• WHAT YOU WILL DO:
A) In the Mulligan text, how many of the twelve numbers the Miles Davis Orchestra recorded for Capitol Records did Mulligan arrange?
B) Copy the part of the Mulligan text that begins at "Mulligan, like Evans, gained" and ends after "professional level. ….", swapping "clarinet" for "flute".

***** DOCUMENT SECTION *****

Mulligan, like Evans, gained his compositional skills and arranging craft not at a college or conservatory but on his own, for he left high school for the road. His performance abilities as the premiere baritone saxophone soloist are well known by most jazz fans, but it is a lesser known fact that he was also a truly versatile single-reed instrumentalist, playing other saxophones as well as the clarinet at a remarkably high professional level. ….


Of the twelve numbers recorded by the Miles Davis Orchestra for Capitol Records in 1949 and 1950, the largest number—six—were arranged by Mulligan, three were composed by him, and he also played on all the tracks. In addition, he composed and arranged another piece for the band, ")oost at the Roost." On the basis of these accomplishments, he must be credited as a major architect of the Miles Davis nonet and as a founding father of the style and movement called cool jazz. In the immediate period after these recordings, he, like Miles Davis, faced a difficult time artistically and financially, and in 1951 he hitchhiked from New York to California while seeking greater opportunities in jazz.  His chance soon came, just as did Davis's, but these two men, who remained friends over the years, followed dissimilar musical paths from this point on.”

  • Frank Tirro, The Birth of the Cool of Miles Davis and His Associates [2009]


“The phrase ‘jazz repertory’ has many definitions and dimensions. Perhaps the most basic is: the study, preservation and performance of the many diverse musical styles in jazz. In recent years, the phrase most often applies to big bands and jazz ensembles performing classic and new music written for reeds, brass, and rhythm section in various sizes and combinations.” 

- Jeffrey Sultanoff, Bill Kirchner, ed., The Oxford Companion to Jazz [p.512]


“There has been some rewriting of the history books on behalf of Mulligan and pianist/arranger John Lewis vis-a-vis the original Birth Of The Cool. Mulligan is on record as feeling that the project was subsequently hijacked in Miles Davis's name. Though Miles 'cracked the whip', it was Lewis, Gil Evans and Mulligan who gave the music its distinctive profile. In 1991, Mulligan approached Miles regarding a plan to re-record the famous numbers, which were originally released as 78s and only afterwards given their famous title. Unfortunately, Miles died before the plan could be taken any further, and the eventual session featured regular stand-in Roney in the trumpet part. With Phil Woods in for Lee Konitz, the latter-day sessions have a crispness and boppish force that the original cuts rather lacked. Dave Grusin's and Larry Rosen's production is ultra-sharp  …. An interesting retake on a still-misunderstood experiment, Re-Birth sounds perfectly valid on its own terms.”

***** INFORMATION SUPPLIED *****

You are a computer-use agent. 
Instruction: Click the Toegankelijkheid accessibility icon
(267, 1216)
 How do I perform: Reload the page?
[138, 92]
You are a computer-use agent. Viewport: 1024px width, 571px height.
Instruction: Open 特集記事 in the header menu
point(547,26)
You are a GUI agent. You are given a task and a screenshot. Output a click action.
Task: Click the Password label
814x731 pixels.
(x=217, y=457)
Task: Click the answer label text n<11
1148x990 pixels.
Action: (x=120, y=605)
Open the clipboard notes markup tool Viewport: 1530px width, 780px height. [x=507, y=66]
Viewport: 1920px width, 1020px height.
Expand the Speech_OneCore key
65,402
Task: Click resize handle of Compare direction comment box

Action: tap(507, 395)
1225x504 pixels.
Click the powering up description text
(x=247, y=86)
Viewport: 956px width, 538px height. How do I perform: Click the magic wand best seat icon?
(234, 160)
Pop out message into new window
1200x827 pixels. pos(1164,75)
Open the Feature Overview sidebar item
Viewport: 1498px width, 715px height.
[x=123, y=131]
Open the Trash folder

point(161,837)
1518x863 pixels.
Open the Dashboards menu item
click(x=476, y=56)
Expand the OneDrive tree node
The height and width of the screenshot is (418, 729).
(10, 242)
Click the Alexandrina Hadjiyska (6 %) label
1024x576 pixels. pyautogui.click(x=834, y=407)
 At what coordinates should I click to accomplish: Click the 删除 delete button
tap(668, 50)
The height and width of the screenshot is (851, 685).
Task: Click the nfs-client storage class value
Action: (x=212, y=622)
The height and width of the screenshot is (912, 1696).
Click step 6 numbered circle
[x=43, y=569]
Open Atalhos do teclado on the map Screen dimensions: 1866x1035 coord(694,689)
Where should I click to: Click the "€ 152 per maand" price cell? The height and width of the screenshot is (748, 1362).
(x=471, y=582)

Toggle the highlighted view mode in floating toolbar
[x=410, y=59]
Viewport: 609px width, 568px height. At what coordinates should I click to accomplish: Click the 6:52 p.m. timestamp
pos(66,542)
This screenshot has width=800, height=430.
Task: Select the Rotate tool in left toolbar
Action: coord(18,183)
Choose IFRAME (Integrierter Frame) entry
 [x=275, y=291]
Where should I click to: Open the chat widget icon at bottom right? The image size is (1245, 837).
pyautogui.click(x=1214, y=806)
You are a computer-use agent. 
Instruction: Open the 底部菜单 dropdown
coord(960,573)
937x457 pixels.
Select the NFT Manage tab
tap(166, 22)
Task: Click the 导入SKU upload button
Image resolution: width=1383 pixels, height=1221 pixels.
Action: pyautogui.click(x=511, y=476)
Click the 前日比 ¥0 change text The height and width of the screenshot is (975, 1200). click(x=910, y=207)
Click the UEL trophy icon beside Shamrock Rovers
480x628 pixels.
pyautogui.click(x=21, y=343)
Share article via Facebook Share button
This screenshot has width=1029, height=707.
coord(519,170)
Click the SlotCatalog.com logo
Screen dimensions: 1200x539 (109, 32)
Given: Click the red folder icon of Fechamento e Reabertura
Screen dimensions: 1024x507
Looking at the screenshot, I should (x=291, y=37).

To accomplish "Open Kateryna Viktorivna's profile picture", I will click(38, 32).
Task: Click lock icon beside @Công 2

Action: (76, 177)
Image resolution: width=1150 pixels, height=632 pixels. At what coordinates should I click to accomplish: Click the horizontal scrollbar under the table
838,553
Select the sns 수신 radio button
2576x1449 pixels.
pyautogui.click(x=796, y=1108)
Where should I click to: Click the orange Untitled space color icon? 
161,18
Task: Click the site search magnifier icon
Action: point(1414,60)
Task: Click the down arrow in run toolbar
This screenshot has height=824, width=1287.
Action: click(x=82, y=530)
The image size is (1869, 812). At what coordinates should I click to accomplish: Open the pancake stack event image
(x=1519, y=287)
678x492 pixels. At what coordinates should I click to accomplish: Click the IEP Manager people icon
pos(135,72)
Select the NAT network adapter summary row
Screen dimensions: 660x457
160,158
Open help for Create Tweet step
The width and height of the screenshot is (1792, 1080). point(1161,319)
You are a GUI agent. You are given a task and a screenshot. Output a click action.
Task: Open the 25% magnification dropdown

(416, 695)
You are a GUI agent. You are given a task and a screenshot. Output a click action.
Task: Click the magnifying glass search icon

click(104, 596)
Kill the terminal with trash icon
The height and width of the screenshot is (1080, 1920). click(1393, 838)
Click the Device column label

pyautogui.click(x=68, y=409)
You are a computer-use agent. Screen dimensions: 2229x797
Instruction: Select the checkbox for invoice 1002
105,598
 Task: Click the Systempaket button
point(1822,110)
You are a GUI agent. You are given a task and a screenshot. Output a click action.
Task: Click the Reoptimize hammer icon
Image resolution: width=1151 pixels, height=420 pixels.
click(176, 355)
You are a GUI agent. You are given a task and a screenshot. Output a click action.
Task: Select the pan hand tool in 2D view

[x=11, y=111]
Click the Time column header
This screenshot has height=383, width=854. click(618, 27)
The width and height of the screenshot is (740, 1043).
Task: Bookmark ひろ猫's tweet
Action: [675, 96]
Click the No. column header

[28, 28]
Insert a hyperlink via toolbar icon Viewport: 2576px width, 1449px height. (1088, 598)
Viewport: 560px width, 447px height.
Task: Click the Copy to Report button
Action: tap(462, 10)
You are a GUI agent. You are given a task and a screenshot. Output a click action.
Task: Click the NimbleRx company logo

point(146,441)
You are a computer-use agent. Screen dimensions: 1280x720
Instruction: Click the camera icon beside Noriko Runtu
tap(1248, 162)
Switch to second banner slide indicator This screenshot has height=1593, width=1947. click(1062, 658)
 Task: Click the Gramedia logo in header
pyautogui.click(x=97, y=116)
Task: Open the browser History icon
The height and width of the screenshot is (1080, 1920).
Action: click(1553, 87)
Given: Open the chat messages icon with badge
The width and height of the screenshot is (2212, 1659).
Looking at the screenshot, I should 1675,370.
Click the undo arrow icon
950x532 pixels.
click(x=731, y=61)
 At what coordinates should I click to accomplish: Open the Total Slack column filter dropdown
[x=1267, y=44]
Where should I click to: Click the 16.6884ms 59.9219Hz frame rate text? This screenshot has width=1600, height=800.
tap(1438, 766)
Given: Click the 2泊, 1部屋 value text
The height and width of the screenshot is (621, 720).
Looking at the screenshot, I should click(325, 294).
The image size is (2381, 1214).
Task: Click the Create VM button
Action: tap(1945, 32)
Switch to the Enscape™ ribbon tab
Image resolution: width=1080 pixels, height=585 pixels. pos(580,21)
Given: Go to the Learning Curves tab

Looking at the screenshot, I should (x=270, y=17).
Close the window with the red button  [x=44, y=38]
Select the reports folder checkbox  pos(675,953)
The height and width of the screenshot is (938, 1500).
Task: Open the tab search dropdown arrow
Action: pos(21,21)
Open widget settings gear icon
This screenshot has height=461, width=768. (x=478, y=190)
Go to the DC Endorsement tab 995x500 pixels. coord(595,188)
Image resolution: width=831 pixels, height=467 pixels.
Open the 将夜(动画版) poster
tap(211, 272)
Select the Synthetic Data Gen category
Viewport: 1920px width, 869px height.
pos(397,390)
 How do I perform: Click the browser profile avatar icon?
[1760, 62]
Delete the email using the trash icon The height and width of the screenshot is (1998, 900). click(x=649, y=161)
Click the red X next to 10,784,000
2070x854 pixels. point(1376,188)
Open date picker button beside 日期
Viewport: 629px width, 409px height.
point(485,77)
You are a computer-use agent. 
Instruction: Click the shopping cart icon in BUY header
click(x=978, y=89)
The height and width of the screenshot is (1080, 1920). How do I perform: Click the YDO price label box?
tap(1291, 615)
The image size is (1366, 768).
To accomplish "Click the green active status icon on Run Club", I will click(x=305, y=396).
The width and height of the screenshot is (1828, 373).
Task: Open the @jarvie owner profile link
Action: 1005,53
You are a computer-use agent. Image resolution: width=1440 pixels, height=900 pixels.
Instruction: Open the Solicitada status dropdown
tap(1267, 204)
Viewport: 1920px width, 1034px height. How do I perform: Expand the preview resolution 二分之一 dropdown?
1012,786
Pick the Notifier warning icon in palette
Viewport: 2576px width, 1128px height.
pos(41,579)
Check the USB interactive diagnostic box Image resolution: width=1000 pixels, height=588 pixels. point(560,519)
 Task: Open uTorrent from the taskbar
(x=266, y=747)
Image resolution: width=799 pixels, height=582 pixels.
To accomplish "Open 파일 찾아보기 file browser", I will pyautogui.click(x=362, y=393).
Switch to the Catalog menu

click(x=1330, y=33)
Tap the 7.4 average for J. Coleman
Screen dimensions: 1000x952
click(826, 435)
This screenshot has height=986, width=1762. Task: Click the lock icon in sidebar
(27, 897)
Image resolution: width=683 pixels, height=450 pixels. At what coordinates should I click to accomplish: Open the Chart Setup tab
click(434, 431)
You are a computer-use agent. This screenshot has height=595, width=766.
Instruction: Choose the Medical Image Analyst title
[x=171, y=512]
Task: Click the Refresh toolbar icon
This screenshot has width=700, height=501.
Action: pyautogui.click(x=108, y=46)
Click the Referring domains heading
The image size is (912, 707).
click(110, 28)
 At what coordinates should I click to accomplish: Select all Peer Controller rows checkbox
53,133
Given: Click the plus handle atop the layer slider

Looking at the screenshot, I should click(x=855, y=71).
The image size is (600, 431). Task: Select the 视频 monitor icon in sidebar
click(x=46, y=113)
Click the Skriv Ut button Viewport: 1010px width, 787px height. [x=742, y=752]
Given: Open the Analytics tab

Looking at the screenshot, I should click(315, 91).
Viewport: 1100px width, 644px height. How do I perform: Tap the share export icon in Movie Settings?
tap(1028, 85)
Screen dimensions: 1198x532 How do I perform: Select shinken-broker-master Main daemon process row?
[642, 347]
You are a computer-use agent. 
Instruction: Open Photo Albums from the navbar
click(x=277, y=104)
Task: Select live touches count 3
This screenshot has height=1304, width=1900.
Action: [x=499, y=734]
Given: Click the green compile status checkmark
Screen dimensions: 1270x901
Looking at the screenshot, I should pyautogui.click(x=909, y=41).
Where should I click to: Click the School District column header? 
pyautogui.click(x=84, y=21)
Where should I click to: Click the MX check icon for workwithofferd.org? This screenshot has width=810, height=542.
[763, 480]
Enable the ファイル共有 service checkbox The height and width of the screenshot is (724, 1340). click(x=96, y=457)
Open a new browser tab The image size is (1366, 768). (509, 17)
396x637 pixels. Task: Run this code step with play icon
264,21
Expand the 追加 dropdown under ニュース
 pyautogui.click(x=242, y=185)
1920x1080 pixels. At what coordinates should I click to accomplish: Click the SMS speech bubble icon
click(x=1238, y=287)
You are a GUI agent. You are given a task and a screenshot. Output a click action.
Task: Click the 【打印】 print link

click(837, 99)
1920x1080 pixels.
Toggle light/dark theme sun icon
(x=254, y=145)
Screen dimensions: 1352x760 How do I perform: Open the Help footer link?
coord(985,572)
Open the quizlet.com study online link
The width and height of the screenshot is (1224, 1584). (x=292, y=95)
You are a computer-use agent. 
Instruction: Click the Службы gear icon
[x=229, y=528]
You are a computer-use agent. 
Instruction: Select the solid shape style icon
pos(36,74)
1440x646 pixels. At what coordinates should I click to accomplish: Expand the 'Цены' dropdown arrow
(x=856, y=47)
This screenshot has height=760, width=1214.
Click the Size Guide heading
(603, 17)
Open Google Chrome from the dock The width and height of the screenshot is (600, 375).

*****

• SOLUTIONS:
A) Six.

B)
Mulligan, like Evans, gained his compositional skills and arranging craft not at a college or conservatory but on his own, for he left high school for the road. His performance abilities as the premiere baritone saxophone soloist are well known by most jazz fans, but it is a lesser known fact that he was also a truly versatile single-reed instrumentalist, playing other saxophones as well as the flute at a remarkably high professional level. ….